The haunts that are associated with this grand old plantation includes a daughter of the house who, while racing to evade a drunken suitor, fell and gashed her leg, leading to amputation of the limb. The beautiful belle spent the rest of her days unwed and even eventually joined a convent. Could this be the lady in black that many have seen upon the staircase and along the wide, gracious porches? A Confederate soldier has been said to ride up to the front of the house, as if calling on some urgent matter. A candlestick has been seen to fly across the dining room, at least once in view of a full tour group. And in the gift shop, a postcard is sold of a photograph a tourist took of a dressmaker’s dummy resplendent in period dress, posed in one of the bedrooms. There is a mysterious head with long hair clearly seen on the dummy, while in the mirror, the reflection shows the dummy as it should appear…headless. The photo is many years old, by the way, before the age that Photoshop became every man’s tool!

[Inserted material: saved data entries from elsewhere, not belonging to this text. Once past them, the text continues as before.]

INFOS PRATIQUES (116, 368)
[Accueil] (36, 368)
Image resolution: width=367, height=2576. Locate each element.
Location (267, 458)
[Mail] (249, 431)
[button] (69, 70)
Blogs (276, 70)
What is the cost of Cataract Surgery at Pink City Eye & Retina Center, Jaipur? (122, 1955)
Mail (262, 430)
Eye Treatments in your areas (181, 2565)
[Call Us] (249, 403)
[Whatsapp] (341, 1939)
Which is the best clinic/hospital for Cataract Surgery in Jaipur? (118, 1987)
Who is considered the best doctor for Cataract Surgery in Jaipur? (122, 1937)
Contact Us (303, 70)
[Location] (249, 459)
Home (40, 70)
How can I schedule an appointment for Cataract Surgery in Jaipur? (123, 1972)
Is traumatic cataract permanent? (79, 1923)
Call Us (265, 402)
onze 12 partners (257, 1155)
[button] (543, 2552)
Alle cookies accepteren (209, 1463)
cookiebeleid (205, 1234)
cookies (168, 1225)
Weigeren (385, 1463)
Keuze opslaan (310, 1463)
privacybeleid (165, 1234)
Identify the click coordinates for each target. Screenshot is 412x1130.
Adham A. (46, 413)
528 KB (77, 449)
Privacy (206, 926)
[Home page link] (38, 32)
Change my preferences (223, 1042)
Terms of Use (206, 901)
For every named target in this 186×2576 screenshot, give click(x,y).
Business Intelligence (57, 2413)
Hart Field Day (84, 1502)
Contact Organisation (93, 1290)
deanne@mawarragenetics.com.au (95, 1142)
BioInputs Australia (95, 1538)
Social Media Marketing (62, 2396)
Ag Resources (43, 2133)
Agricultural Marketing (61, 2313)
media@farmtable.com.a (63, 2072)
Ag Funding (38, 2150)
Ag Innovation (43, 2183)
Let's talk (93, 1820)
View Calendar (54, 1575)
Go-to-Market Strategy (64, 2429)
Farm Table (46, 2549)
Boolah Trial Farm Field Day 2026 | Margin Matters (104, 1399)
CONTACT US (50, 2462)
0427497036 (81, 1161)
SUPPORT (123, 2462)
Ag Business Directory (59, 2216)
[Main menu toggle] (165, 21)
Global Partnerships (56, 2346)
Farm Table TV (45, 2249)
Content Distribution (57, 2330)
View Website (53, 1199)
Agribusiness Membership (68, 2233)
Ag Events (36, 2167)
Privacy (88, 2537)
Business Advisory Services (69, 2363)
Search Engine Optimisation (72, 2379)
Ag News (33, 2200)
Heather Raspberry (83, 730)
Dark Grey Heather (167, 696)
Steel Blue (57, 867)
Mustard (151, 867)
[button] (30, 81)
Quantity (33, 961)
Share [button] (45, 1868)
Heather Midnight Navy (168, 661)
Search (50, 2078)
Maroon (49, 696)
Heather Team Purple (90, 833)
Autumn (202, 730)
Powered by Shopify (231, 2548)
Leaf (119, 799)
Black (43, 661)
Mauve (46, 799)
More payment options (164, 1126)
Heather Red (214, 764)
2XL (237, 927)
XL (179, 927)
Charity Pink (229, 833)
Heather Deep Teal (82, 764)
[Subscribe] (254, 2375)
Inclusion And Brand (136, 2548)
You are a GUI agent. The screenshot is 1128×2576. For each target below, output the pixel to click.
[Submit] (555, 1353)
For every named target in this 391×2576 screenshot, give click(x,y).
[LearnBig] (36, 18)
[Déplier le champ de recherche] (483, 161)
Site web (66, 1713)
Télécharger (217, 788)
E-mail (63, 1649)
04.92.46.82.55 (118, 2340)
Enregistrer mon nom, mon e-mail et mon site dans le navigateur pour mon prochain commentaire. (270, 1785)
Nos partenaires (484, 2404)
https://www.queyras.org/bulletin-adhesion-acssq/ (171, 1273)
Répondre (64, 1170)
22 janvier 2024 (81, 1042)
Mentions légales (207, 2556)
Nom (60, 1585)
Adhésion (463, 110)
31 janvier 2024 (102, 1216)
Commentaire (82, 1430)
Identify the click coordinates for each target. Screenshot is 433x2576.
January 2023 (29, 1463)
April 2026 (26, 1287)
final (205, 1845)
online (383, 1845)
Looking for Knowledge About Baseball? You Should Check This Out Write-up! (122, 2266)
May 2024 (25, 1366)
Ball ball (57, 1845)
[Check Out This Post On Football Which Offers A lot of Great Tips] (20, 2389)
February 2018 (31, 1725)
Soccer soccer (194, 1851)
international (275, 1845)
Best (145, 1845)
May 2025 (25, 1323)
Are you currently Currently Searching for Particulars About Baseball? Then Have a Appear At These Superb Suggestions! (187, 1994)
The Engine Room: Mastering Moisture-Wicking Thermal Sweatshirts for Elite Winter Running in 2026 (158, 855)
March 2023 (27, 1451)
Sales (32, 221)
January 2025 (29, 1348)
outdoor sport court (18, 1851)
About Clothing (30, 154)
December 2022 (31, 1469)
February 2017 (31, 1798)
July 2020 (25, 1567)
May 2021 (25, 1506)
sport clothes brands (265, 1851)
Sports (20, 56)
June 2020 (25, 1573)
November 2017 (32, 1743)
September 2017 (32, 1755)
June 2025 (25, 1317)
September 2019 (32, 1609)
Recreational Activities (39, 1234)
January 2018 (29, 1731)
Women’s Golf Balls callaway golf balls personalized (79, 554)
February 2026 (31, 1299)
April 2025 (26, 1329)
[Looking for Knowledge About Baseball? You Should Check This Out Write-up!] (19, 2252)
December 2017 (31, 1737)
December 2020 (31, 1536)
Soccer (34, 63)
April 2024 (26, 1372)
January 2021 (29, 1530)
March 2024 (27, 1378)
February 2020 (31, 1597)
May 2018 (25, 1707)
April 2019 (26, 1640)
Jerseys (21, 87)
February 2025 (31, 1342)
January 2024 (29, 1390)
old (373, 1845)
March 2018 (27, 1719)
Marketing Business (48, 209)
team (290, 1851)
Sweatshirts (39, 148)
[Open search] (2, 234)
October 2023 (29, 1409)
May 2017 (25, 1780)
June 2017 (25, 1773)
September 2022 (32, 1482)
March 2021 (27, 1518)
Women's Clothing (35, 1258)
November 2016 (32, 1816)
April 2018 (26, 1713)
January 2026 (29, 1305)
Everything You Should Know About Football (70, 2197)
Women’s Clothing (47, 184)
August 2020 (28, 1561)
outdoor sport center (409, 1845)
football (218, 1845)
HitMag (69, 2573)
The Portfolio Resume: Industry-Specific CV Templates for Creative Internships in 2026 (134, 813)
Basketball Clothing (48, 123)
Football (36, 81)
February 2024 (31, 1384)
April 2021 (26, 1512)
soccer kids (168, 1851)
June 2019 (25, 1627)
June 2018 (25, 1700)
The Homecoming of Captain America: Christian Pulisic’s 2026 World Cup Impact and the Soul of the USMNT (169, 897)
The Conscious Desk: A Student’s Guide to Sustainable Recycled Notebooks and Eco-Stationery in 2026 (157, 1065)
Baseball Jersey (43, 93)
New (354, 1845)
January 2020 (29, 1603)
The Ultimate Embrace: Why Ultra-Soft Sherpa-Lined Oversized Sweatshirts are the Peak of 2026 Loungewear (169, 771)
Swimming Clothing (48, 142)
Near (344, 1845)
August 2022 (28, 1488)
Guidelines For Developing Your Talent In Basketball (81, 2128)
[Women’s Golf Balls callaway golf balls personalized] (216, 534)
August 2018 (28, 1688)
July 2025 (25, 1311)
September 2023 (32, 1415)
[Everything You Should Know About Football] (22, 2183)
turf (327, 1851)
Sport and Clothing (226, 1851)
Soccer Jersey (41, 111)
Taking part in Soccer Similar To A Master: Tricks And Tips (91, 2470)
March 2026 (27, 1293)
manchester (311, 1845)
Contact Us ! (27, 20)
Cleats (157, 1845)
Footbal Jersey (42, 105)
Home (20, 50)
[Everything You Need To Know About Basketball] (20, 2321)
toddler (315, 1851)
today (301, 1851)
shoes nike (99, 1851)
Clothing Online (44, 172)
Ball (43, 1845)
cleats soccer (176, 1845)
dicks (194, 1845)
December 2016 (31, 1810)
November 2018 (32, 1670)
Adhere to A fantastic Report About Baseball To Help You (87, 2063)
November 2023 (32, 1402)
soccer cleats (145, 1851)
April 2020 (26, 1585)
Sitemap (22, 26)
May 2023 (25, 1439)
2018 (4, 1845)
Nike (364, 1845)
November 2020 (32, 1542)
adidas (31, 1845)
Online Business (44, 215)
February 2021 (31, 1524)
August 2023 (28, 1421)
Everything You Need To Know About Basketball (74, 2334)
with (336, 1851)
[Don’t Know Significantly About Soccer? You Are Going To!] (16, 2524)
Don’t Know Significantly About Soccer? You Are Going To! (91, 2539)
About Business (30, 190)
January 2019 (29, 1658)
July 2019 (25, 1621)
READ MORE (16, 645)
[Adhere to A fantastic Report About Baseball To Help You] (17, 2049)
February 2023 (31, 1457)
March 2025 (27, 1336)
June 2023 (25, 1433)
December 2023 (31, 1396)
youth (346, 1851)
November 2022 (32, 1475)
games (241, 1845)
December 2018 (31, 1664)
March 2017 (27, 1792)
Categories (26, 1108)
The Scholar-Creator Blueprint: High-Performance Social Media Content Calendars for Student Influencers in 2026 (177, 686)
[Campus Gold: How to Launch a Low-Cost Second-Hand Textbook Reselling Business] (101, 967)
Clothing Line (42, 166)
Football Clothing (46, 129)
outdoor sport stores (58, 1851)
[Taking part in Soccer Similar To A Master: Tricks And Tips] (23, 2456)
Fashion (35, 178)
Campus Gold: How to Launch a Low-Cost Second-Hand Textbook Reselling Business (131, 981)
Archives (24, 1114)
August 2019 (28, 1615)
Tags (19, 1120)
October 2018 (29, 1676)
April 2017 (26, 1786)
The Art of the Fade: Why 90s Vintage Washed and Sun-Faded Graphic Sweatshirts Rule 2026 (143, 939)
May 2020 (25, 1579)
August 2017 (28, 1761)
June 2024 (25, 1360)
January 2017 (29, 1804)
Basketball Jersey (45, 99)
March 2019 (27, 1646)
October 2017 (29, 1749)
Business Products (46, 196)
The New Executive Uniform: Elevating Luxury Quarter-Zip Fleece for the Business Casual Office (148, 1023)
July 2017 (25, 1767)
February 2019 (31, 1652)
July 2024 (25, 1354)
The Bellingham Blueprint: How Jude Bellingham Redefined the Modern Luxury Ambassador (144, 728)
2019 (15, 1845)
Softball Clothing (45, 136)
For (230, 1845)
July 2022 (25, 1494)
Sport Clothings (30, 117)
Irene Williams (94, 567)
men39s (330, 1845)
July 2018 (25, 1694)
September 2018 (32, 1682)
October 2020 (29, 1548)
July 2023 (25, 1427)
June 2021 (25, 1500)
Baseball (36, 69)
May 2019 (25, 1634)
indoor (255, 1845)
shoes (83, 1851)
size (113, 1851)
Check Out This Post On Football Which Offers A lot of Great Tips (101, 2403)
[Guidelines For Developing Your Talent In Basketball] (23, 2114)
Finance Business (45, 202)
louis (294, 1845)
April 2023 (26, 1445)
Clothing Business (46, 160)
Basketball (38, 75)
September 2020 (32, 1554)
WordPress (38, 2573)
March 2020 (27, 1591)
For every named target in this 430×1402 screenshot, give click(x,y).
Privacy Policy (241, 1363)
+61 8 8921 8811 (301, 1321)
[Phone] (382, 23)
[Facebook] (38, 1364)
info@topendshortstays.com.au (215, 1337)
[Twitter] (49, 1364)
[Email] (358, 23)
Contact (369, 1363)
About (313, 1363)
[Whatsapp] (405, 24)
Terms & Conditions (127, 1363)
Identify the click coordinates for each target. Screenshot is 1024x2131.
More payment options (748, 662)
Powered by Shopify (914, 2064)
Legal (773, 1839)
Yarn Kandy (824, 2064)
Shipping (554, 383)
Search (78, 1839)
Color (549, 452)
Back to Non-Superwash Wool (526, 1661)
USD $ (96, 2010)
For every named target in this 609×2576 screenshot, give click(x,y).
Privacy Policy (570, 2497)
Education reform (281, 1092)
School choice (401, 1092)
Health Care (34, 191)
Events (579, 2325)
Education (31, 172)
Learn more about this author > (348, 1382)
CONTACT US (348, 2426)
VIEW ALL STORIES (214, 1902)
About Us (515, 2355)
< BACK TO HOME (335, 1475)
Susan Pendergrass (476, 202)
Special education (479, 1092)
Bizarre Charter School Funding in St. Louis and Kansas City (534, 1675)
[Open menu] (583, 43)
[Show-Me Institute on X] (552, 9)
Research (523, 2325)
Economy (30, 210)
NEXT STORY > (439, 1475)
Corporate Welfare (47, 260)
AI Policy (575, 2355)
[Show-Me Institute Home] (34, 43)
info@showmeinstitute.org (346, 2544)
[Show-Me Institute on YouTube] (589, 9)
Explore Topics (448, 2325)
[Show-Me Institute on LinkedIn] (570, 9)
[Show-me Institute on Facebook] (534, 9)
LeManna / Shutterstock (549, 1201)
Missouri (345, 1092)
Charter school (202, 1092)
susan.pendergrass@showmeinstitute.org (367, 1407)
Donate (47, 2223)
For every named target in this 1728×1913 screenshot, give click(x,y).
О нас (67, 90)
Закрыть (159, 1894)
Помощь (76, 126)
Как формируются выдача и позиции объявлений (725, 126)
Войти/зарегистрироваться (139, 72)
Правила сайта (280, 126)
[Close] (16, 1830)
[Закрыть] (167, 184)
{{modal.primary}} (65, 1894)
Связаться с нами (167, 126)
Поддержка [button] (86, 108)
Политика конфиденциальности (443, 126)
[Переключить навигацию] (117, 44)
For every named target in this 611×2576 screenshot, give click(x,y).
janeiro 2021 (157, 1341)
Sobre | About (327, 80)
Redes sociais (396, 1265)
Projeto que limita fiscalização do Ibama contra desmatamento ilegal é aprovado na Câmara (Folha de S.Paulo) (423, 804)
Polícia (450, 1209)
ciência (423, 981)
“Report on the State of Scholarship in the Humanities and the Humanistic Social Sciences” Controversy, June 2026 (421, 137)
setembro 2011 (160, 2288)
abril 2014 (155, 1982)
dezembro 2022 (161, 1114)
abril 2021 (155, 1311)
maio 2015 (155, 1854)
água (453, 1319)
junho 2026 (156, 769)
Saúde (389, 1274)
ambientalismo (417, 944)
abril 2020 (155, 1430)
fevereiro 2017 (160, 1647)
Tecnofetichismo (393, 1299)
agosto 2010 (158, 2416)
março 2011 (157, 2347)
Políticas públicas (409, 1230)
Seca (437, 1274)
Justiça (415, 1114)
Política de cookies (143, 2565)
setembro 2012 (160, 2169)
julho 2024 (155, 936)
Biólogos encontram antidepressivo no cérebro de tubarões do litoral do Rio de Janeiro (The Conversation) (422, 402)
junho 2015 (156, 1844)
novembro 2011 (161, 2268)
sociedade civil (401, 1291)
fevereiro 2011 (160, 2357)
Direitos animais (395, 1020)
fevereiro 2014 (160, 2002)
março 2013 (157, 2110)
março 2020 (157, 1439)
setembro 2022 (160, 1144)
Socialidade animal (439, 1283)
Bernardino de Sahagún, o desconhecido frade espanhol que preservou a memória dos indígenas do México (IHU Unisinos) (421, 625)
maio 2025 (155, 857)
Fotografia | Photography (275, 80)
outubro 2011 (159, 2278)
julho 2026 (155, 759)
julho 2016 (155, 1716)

I would highly recommend staying at Oak Alley if you have the opportunity. The cabins are elegantly furnished in a gracious Southern style. Perhaps more importantly, you can roam the grounds after hours and do what I did during my stay. My friend and I sat in the front of the house, adjacent to the lovely avenue of oaks and kept an eye out for the lady in black on the upstairs porch, or the galloping Confederate ghost coming up the drive.